On Feb. 3, 2021, Lexington High School administered the Youth Risk Behavior Survey (YRBS) to students. The survey, which collects data on topics including mental health, substance abuse, and bullying, is used to measure behavioral trends among middle and high school students. This anonymous survey is administered every other year to gain insight into the health and safety of the LHS community. For instance, the most recent survey included questions pertaining to the recent COVID-19 pandemic.
The results revealed that 81.1% of LHS students said they were spending more time on social media, playing video games, or watching movies, videos, and television. It also highlighted how almost 60% of students reported feeling more lonely, since they were spending less time with friends. Additionally, 50% of students said that they felt sad or depressed more often.
“My mental health has gone a little bit down because of being stuck at home and social media. That has affected my view of myself and other people,” Grace Wang, a sophomore, said.
For others, the time spent at home alleviated their stress.
“It actually improved my mental health, because school became not as stressful. There wasn’t as much homework and the transition from middle school to high school wasn’t as bad,” Ivy Tang, a sophomore, said.
The survey’s anonymous format encourages students to be more truthful in their responses, allowing the YRBS to collect accurate differing opinions on student life.
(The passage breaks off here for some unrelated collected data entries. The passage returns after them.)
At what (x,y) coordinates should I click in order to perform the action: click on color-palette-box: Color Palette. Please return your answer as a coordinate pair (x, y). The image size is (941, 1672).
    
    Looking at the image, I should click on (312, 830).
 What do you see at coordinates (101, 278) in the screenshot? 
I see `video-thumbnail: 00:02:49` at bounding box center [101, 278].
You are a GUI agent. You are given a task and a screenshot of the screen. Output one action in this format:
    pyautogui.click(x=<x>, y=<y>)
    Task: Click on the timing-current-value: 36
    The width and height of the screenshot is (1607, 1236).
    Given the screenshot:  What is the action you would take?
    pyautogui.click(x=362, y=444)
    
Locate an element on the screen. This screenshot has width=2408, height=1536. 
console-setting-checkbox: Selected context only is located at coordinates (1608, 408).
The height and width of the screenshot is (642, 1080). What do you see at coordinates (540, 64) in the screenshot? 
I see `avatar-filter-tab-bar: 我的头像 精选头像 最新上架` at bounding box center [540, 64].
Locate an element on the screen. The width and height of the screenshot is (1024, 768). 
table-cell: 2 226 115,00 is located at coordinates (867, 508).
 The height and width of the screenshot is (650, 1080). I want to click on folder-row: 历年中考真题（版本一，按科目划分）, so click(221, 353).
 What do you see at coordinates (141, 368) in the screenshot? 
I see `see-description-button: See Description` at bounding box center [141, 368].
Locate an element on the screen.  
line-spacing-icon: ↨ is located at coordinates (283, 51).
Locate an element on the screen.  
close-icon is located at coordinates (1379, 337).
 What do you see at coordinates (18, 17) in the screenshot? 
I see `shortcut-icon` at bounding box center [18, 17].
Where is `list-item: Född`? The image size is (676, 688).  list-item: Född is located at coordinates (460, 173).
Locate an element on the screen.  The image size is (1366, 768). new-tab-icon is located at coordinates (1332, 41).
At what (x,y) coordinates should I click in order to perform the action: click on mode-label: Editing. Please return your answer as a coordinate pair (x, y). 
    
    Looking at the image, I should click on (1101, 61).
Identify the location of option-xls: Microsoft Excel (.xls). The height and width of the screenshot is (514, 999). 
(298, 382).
However, its statistics may be inaccurate since some respondents may respond falsely to questions.
“If some people do things they don’t really think they are supposed to be doing, they might not answer honestly,” Tang said.
It is important to recognize response bias when interpreting the survey results to get an accurate picture of the LHS community.
The Joint School Committee & School Health Advisory Council (SHAC) held meetings to address disparities and trends in the responses. Results were compared with those of other public schools in the state and national data. The survey data is used to identify the strengths and weaknesses of the LHS environment, providing valuable insight into what improvements could be made within the community.
An aspect that was identified for LHS to improve upon is the bullying that the LGBTQ+ community faces. According to the data collected by the YRBS, 13.4% of LGBTQ+ students were bullied on school property, compared to 4.3% of non-LGBTQ+ students.
The efforts taken by the committee to identify key issues are partly recognized by the student body, while others are doubtful about whether these efforts enact actual change.
“I think we put out a good effort to help with these issues but I’m not sure if it actually works,” Wang said.
Despite this, the survey does identify key issues, such as the high levels of stress among students and disparities among certain subgroups.
As a result, some students do feel like their voices and challenges are being heard through the YRBS.
“[The YRBS] communicates the fact that [LHS] cares or makes an effort to try to be concerned about the mental health and well-being of students,” Tang said.